• [Source document]:

Landlords easily evaded COVID eviction bans – housing study

Rental interventions should be more direct and mandatory, professor says

Landlords easily evaded COVID eviction bans – housing study

News

By Mina Martin

New research has found that pandemic-era private rental assistance measures had only modest outcomes after some landlords decided government help was not worthwhile.

Landlords easily evaded eviction moratoriums, meaning tenants who could not pay rents had to move out. A report from the Australian Housing and Urban Research Institute also revealed a significant underspending in most rent-relief schemes.

The paper, titled Australia’s COVID-19 pandemic housing policy responses, revealed that while researchers praised the “remarkable” form of the emergency response for renters, including eviction bans, frameworks to negotiate discounts, and cash assistance, they criticised its patchy implementation, The Sydney Morning Herald reported.

Other parts of Australia’s housing response lauded by academics included banks’ “very effective” mortgage holidays that supported 480,000-plus home loans and the swift introduction of income support through JobKeeper and increased JobSeeker payments.

But they called for more coordination from different levels of government in the future.

“A lot of the early interventions were quite effective and compared quite favourably to examples of what worked well internationally, particularly things like the income support measures,” said Chris Leishman, lead author and professor of property and housing economics at University of South Australia. “Other interventions, for example in rental markets, were particularly timid.”

Support measures such as cash payments and land-tax relief were offered to landlords to encourage them to provide tenants a rent discount in 2020, but these programs were undersubscribed.

Victoria came close in its long lockdown, with $73 million of cash payments from an original estimate of $80 million, but provided only $111 million in land-tax relief to commercial and residential landlords from an initial offer of $420 million, the Herald reported.

In NSW, from an estimated $220 million spend on residential land-tax relief, only $10 million was spent.

• [Task goal]:
Continue the news article on landlords evading COVID eviction bans, picking up after its final sentence. The rows that follow are not required for this work.

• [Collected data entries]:
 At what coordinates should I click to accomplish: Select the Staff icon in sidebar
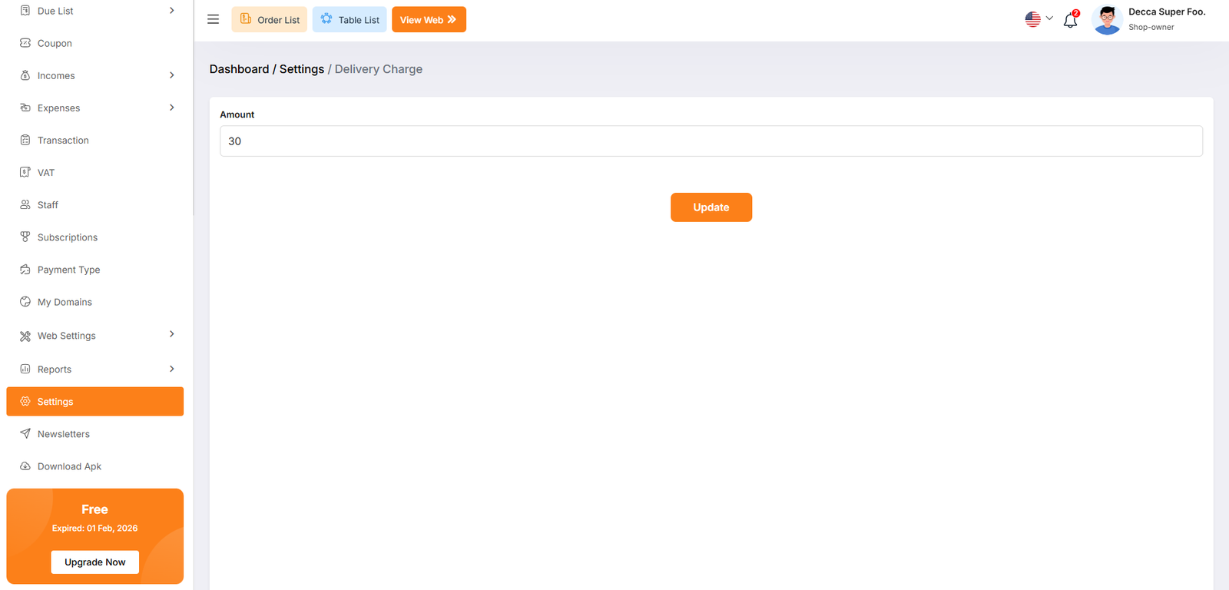[25, 204]
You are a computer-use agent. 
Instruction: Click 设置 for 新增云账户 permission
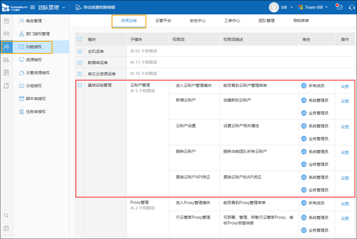point(345,101)
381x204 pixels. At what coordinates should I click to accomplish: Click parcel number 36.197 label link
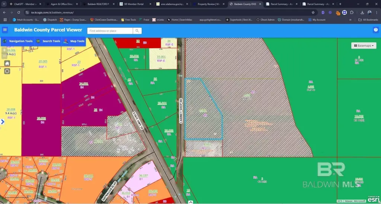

• [Output of the exercise]:
Among the landlords surveyed, 22% were asked to vary the rent, but declined. Another 14% reduced the rent, 10% deferred the rent, and 24% both reduced and deferred payments.

Findings also showed that after the emergency period, nearly a third of landlords had a tenant in arrears, a quarter of landlords increased the rent, and almost one in five terminated the tenancy.

A survey of tenant unions and real estate agents, meanwhile, highlighted gaps in the response.

One tenants’ organisation said, “We kept hearing about landlords just not coming to the table, not willing to negotiate. And sometimes it was explicit: they were freezing the tenant out,” the Herald reported.

There is one that called for stronger direction from government, saying, “Having some structure and framework around what does that COVID impact look like, and how does that translate into the negotiation process, that would have been very helpful.”

The respondents also noted how banks and insurers were missing from the tenant response, as landlords who negotiated could not claim on their landlord insurance, but those who did not negotiate potentially could claim.

Other issues raised included the health impacts on renters who were expected to open their homes to potential buyers if the landlord wished to sell, the rental squeeze in regional Australia where tree-changers have pushed vacancy rates down, and the lack of resilience of landlords who thought they were unable to offer a rent reduction, the Herald reported.

Leishman said the response was affected by the prevalence of mum-and-dad investors in Australian housing.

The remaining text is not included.